Dividing assets in a divorce are often one of the most complicated parts of the process. Because couples rarely split everything in half, the two sides go through a process of valuing everything so that they can arrive at a fair and equitable agreement. While this may sound relatively simple, it can be hard agreeing to the value of something. It is especially true when the asset is a business.
Value involves different factors
Many different factors go into the value of a business. Partnerships or larger companies have this figured out as part of the business agreement, but individuals who own small businesses may have no real idea of what the value is. Determining this can involve some of the following metrics:
- Assets and debts: Tangible property, cash, and a building, as well as earning potential and reputation, are assets. Debts will be money owed and operating costs. This all goes into determining the profitability of a business.
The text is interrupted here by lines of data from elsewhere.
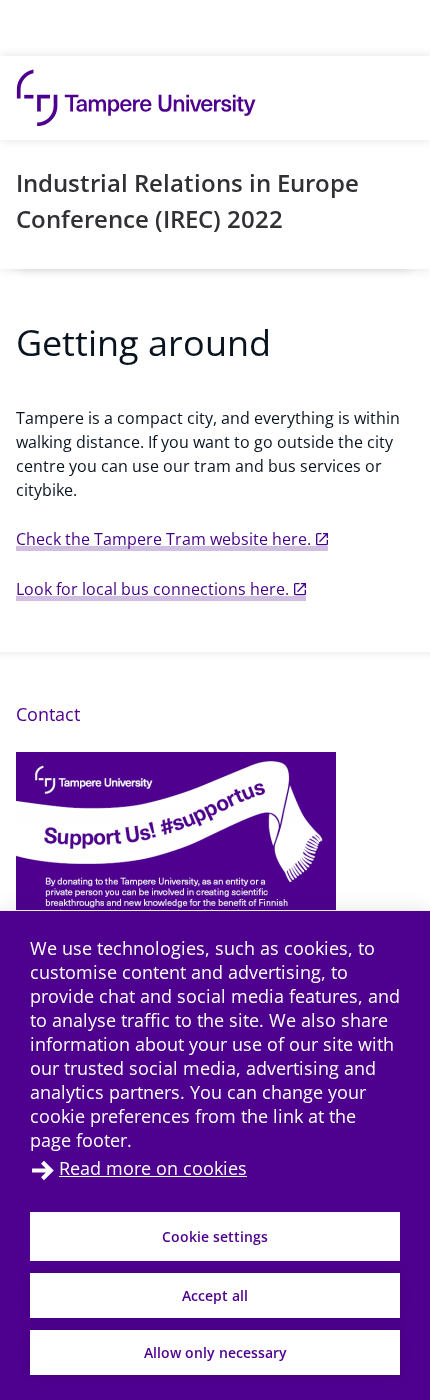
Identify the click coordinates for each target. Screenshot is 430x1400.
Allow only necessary (215, 1352)
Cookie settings (215, 1236)
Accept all (215, 1295)
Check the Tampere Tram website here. (163, 539)
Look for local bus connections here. (152, 589)
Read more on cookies (153, 1168)
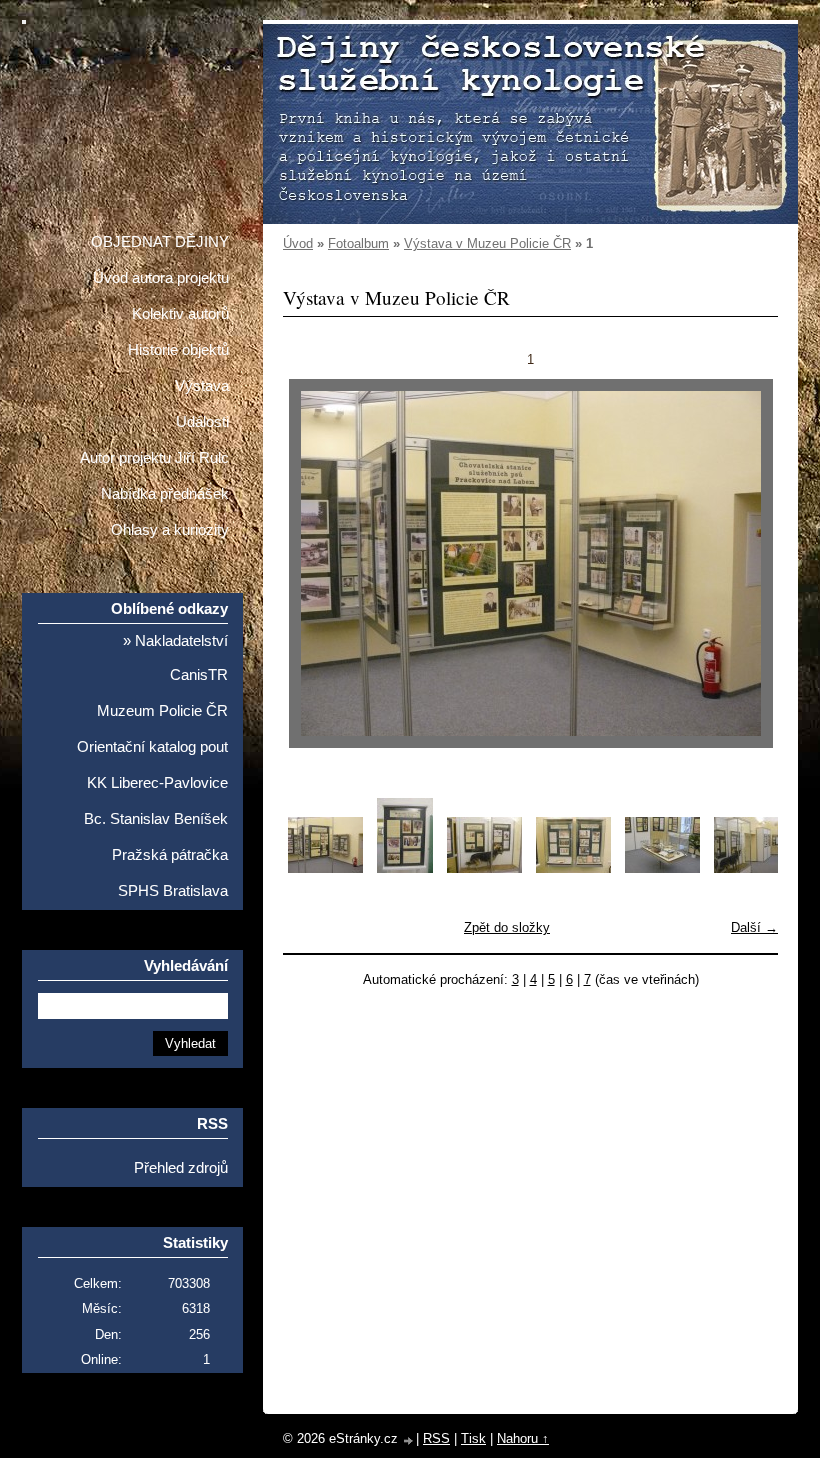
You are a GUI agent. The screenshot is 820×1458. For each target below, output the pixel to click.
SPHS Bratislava (173, 891)
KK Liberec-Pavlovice (157, 783)
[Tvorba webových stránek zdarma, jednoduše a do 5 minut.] (409, 1440)
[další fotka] (745, 563)
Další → (754, 927)
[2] (405, 868)
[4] (573, 868)
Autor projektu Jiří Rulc (154, 458)
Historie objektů (178, 350)
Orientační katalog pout (152, 747)
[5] (662, 868)
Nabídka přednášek (165, 494)
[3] (484, 868)
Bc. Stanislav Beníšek (156, 819)
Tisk (473, 1438)
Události (202, 422)
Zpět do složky (507, 927)
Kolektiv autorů (180, 314)
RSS (436, 1438)
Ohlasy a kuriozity (170, 530)
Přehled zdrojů (181, 1168)
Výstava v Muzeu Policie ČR (487, 243)
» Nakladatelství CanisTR (175, 658)
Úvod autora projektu (161, 278)
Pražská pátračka (170, 855)
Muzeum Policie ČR (162, 711)
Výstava (202, 386)
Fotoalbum (358, 243)
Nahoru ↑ (523, 1438)
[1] (325, 868)
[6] (751, 868)
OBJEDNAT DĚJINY (160, 242)
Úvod (298, 243)
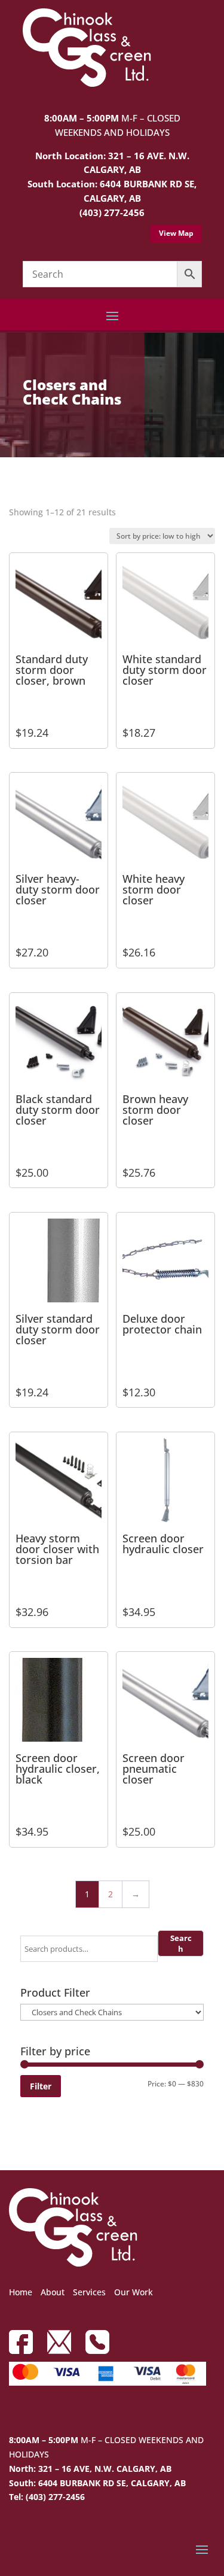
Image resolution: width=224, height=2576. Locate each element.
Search (181, 1943)
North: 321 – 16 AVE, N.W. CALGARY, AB (90, 2468)
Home (20, 2292)
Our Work (133, 2292)
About (53, 2292)
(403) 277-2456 (112, 212)
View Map (176, 233)
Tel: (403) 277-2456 (47, 2496)
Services (89, 2292)
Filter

- Investment: There may be outside investment that also needs documentation.
- Value: This is a relative term and may be calculated in different ways. One method is the book value, which lists the assets and debts to come up with a bottom-line value. Market value would be the price of the company if it sold on the open market. These numbers will also shift seasonally, so analysts should look at a few years to get an accurate number. It is best to do this around the time of the divorce.
Outside expertise may be necessary
Many family law attorneys have experience handling a divorce that involves one or more businesses. However, it may be necessary to bring in a forensic accountant or business appraisal expert, especially if a spouse is trying to under-value, over-value, or hide income and assets. These experts working with a knowledgeable attorney can help ensure a fair value put on this significant asset, which helps create an equitable divorce agreement.